Pour le ministère de la Justice, cette note est là uniquement pour mesurer l’ampleur du mouvement de grève. La Chancellerie assure que "ce type de note diffusée aux chefs de cours à l'occasion de chaque mouvement n'a pas vocation à intimider, mais à rappeler les règles", a assuré son porte-parole, Bruno Badré.

 

Une procédure normale, selon la Chancellerie

 

Cette liste vise surtout à faciliter les démarches administratives, selon le ministère de la Justice. "Il appartient aux chefs de cour d'apprécier au cas par cas les conditions dans lesquelles chaque magistrat accomplit ou non son service", a souligné le porte-parole de la Chancellerie. "C'est ce critère qui conditionne les éventuelles retenues sur salaire qui sont prévues par les règles de comptabilité publique", a-t-il ajouté.

 

“Des manœuvres d’intimidation“

 

Du côté des grévistes, cette “liste noire“ constitue avant tout un moyen de pression et traduit, aux yeux des syndicats de magistrats, le durcissement de la chancellerie.

 

“C’est un scandale.

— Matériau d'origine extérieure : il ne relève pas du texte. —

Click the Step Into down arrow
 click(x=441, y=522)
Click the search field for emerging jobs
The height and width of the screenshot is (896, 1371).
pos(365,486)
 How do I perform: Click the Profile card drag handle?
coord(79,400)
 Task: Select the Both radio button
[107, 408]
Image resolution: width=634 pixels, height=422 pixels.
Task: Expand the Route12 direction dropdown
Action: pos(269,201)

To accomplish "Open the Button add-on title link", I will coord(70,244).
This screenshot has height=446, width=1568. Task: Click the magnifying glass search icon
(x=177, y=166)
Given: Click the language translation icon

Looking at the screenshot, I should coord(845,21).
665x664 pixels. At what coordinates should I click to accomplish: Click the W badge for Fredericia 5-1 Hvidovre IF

Il y a des manœuvres d’intimidation pour que tous les professionnels de la justice rentrent dans leurs tribunaux et ne manifestent pas“, a réagi Marie-Pierre de la Gontrie, secrétaire nationale du Parti socialiste chargée de la Justice. “Aujourd’hui, la base, le sommet, la hiérarchie, les procureurs : tout le monde est scandalisé, toutes les juridictions sont mobilisées“, dénonce-t-elle.

 

Sarkozy demande une consultation

Nicolas Sarkozy a pris la mesure de la mobilisation, jeudi soir, sur TF1. Le président de la République a demandé au garde des Sceaux, Michel Mercier, d'engager dès vendredi une "consultation très ouverte".